As malware analysis is often performed in environments with limited GPU access, rgat provides the ability to perform tracing and visualisation on separate devices in real time, by passing trace data to the visualiser over a network connection.

Usage

  • Note: Remote tracing is still quite unstable and is next on the list of things to work on *

rgat should be started in GUI mode as usual on the visualiser device, and in headless ‘bridged’ mode on the tracing device. To support different network configurations, remote tracing connection can be established in either direction.

rgat should be installed on the ‘headless’ tracing device (running in command line mode) and the GPU enabled analysis device (running in GUI mode).
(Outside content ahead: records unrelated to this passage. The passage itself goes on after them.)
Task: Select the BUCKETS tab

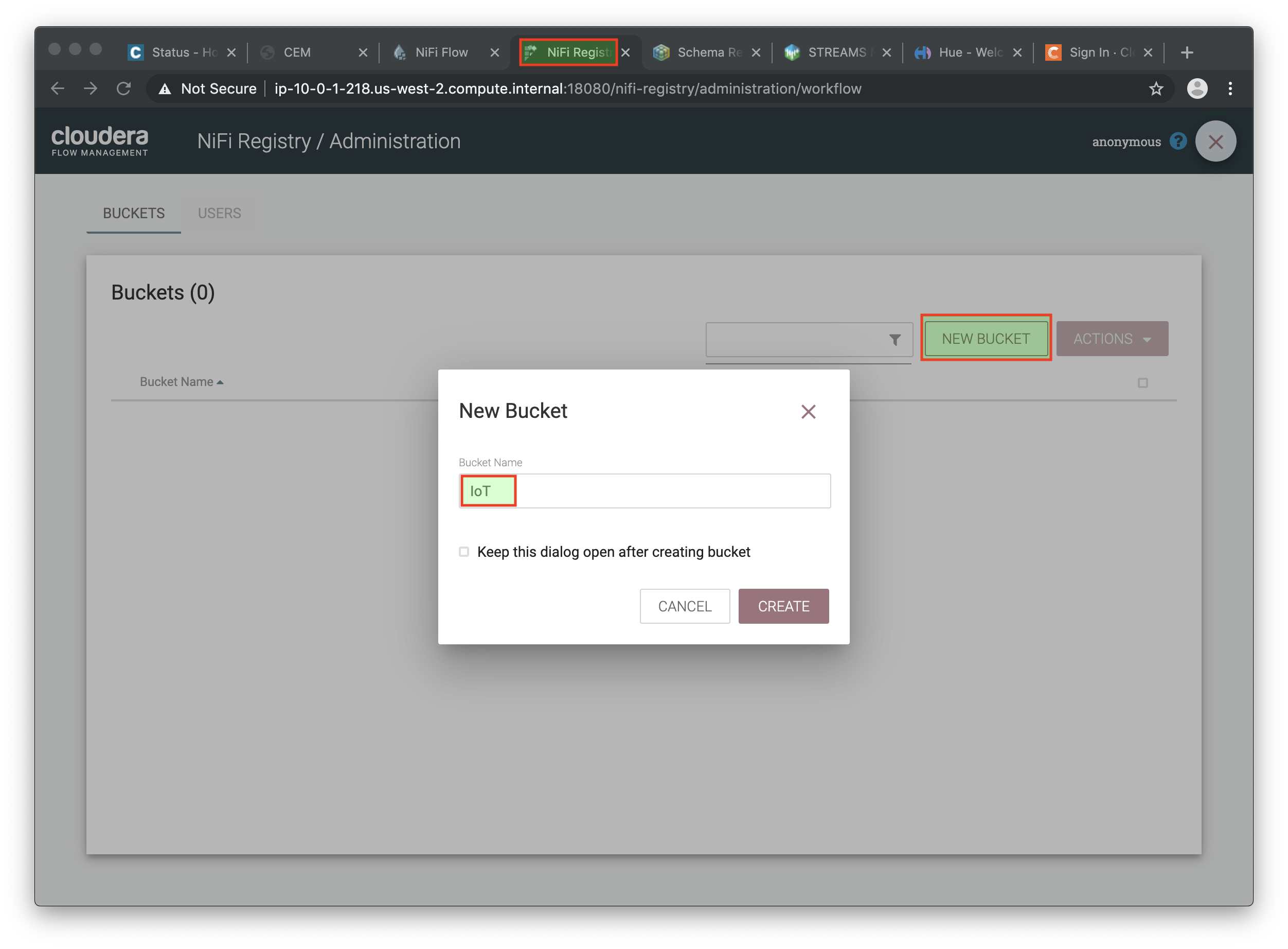Action: click(133, 213)
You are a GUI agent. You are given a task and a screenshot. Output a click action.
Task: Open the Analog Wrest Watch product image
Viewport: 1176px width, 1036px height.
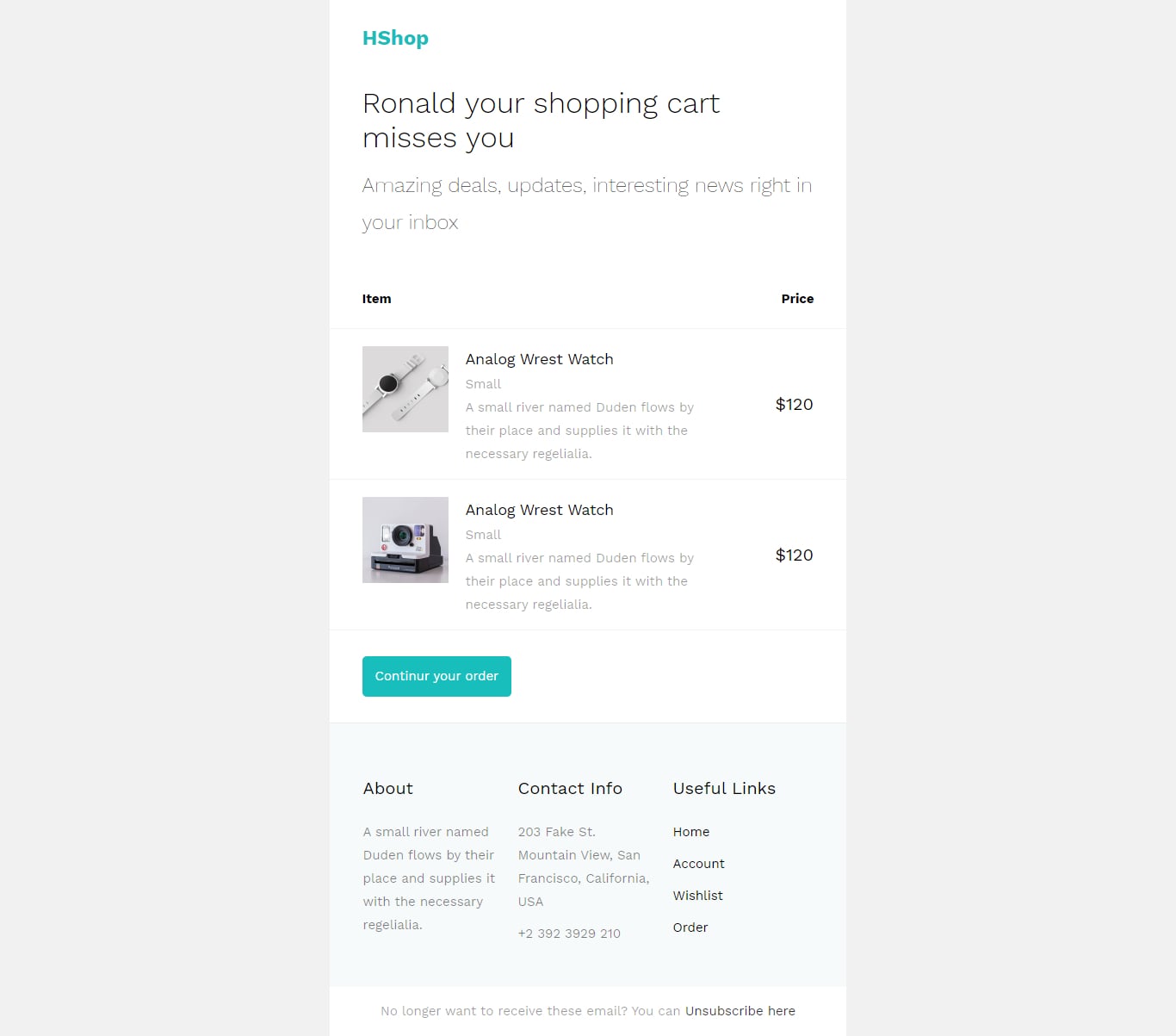click(405, 388)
Signatures can be transferred by the GUI to the tracer, but actual samples need to be managed by the user.

Listen Dialog

Method 1: GUI -> Headless connection

On the tracing device: * Run rgat.exe on the command line * Use the -i option to specify an interface [-i with no parameters prints a list] * Use the -p option to specify aport to listen on * Provide a pre-shared key with -k, which can be omitted if already configured

On the analysis device, in the GUI:

* Click 'Local Mode' in the menu bar
* Click the 'Connect Mode' tab
* Enter the appropriate key, address:port and interface
* Click the Connect toggle

Method 2: Headless -> GUI connection

On the analysis device, in the GUI:

  • Click ‘Local Mode’ in the menu bar
  • Click the ‘Listen Mode’ tab
  • Enter the appropriate key, port and interface
  • Click the ‘Start Listening’ toggle

On the tracing device: * Run rgat.exe on the command line * Use the -i option to specify an interface [-i with no parameters prints a list] * Provide a pre-shared key with -k, which can be omitted if already configured * Use the -r option to specify and address and port

Security notes

  • Only one connection can be active at a time.
  • Connections can only be made GUI<->Headless, not GUI<->GUI or Headless<->Headless.
  • The pre-shared key is used for ChaCha20 encryption.
  • Listen mode will deactivate if an incorrect key is provided, to avoid brute forcing.
  • Remote tracing will be deactivated (and must be reactivated to resume) if either party disconnects or any bad data is received. It is not intended to run as a long-term service.
  • Anyone with the pre-shared key can execute arbitrary code on the listening device, so standard key choice and management caveats apply.
  • Remote tracing is designed to facilitate analysis between Host<->VM or machines on a private analysis network, not over the internet.
  • When connected in GUI mode, rgat will refuse to execute any processes, so remote and local tracing cannot be mixed.

As rgat is intended to execute arbitrary malicious code, the GUI in remote tracing mode has been designed to treat incoming data as radioactive. It’s still early in development though, so weigh up the risks accordingly.